* What to work on:
Using the listing below, print exactly everything from the line with "Task: Click the Steps section heading" down to the line with "You are a computer-use agent. Screen", both included, and nothing more.

* Dataset excerpts:
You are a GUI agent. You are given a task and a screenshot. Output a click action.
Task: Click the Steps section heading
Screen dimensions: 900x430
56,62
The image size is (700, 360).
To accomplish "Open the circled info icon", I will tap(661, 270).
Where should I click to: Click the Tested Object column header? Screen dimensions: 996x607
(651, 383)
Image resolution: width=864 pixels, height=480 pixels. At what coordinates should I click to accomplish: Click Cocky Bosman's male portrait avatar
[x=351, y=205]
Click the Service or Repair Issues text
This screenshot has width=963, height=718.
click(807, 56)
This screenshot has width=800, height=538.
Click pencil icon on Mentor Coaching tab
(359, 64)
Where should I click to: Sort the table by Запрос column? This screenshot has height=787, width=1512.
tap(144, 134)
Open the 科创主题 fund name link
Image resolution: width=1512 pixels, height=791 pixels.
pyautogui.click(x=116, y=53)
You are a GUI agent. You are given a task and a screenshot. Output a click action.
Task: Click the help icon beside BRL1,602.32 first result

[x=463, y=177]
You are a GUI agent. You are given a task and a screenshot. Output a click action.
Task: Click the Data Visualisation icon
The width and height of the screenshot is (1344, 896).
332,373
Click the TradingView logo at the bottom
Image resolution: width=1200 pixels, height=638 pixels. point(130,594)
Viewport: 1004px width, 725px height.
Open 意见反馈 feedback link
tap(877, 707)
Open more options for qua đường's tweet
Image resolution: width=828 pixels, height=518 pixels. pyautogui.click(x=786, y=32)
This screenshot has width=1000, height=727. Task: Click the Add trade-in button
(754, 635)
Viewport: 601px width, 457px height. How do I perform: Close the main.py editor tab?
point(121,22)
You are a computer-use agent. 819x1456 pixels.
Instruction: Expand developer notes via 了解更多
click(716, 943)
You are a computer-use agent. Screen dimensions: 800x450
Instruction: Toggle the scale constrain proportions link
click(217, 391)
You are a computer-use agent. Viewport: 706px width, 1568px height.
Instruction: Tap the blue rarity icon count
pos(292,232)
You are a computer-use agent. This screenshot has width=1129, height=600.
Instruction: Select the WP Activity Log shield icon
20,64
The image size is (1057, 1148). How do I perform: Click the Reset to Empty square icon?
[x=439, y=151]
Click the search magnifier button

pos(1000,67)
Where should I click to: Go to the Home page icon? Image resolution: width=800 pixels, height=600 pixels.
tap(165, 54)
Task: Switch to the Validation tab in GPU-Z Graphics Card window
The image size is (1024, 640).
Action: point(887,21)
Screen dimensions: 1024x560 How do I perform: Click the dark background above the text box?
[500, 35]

* Output below:
Task: Click the Steps section heading
Screen dimensions: 900x430
56,62
The image size is (700, 360).
To accomplish "Open the circled info icon", I will tap(661, 270).
Where should I click to: Click the Tested Object column header? Screen dimensions: 996x607
(651, 383)
Image resolution: width=864 pixels, height=480 pixels. At what coordinates should I click to accomplish: Click Cocky Bosman's male portrait avatar
[x=351, y=205]
Click the Service or Repair Issues text
This screenshot has width=963, height=718.
click(807, 56)
This screenshot has width=800, height=538.
Click pencil icon on Mentor Coaching tab
(359, 64)
Where should I click to: Sort the table by Запрос column? This screenshot has height=787, width=1512.
tap(144, 134)
Open the 科创主题 fund name link
Image resolution: width=1512 pixels, height=791 pixels.
pyautogui.click(x=116, y=53)
You are a GUI agent. You are given a task and a screenshot. Output a click action.
Task: Click the help icon beside BRL1,602.32 first result

[x=463, y=177]
You are a GUI agent. You are given a task and a screenshot. Output a click action.
Task: Click the Data Visualisation icon
The width and height of the screenshot is (1344, 896).
332,373
Click the TradingView logo at the bottom
Image resolution: width=1200 pixels, height=638 pixels. point(130,594)
Viewport: 1004px width, 725px height.
Open 意见反馈 feedback link
tap(877, 707)
Open more options for qua đường's tweet
Image resolution: width=828 pixels, height=518 pixels. pyautogui.click(x=786, y=32)
This screenshot has width=1000, height=727. Task: Click the Add trade-in button
(754, 635)
Viewport: 601px width, 457px height. How do I perform: Close the main.py editor tab?
point(121,22)
You are a computer-use agent. 819x1456 pixels.
Instruction: Expand developer notes via 了解更多
click(716, 943)
You are a computer-use agent. Screen dimensions: 800x450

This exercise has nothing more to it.